● **BLOCO DE TEXTO**

┌──

Peça de Lucas Leão: da alfaiataria para o mundo virtual (Divulgação/Exame)
Julia Storch
Publicado em 13 de maio de 2021 às 05h18.
Um tênis por 12 dólares. Até para uma marca popular, e mesmo com a alta do câmbio, seria um preço módico. Esse foi o anúncio da Gucci, grife italiana desejo do momento, em março deste ano. Foi um furor na internet, com os fãs enlouquecidos atrás do logo GG, e que logo depararam com um item digital, sem a versão física para desfilar nas ruas ou mesmo em casa.
Roupas digitais já existem há um bom tempo. Foram criadas para vestir avatares de videogames, as chamadas skins, e logo atraíram grandes maisons, como a própria Gucci, que já lançou collabs com jogos online. Foi o caso do Tennis Clash, em que jogadores podiam vestir seus avatares com saias, viseiras, jaquetas e raquetes da grife, e com a febre do Pokémon Go, em que a grife italiana se uniu à marca de casacos esportivos The North Face. Assim como a Louis Vuitton e suas peças virtuais e coleções físicas com temática de League of Legends, o game mais jogado do mundo, e a Moschino com The Sims.
Marcas de luxo expandem portfólios e aumentam a oferta de itens de entrada com maquiagens e perfumes. Com as peças digitais, o movimento é semelhante. “As roupas digitais são um meio de comunicação com o público mais novo e uma forma de as marcas entenderem outras possibilidades de mercado que têm crescido muito com o mercado de games”, explica Mariana Santiloni, manager of client services da WGSN.

└──

● **Dados coletados**
┌──

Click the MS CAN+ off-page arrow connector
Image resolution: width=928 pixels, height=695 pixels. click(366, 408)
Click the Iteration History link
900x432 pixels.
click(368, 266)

└──

● **INSTRUÇÃO DE TRABALHO**
Reproduza palavra por palavra o texto inteiro sobre as roupas digitais das grifes de luxo. Os registros são um material à parte, independente do texto.

● **EXERCÍCIO CONCLUÍDO**
Peça de Lucas Leão: da alfaiataria para o mundo virtual (Divulgação/Exame)
Julia Storch
Publicado em 13 de maio de 2021 às 05h18.
Um tênis por 12 dólares. Até para uma marca popular, e mesmo com a alta do câmbio, seria um preço módico. Esse foi o anúncio da Gucci, grife italiana desejo do momento, em março deste ano. Foi um furor na internet, com os fãs enlouquecidos atrás do logo GG, e que logo depararam com um item digital, sem a versão física para desfilar nas ruas ou mesmo em casa.
Roupas digitais já existem há um bom tempo. Foram criadas para vestir avatares de videogames, as chamadas skins, e logo atraíram grandes maisons, como a própria Gucci, que já lançou collabs com jogos online. Foi o caso do Tennis Clash, em que jogadores podiam vestir seus avatares com saias, viseiras, jaquetas e raquetes da grife, e com a febre do Pokémon Go, em que a grife italiana se uniu à marca de casacos esportivos The North Face. Assim como a Louis Vuitton e suas peças virtuais e coleções físicas com temática de League of Legends, o game mais jogado do mundo, e a Moschino com The Sims.
Marcas de luxo expandem portfólios e aumentam a oferta de itens de entrada com maquiagens e perfumes. Com as peças digitais, o movimento é semelhante. “As roupas digitais são um meio de comunicação com o público mais novo e uma forma de as marcas entenderem outras possibilidades de mercado que têm crescido muito com o mercado de games”, explica Mariana Santiloni, manager of client services da WGSN.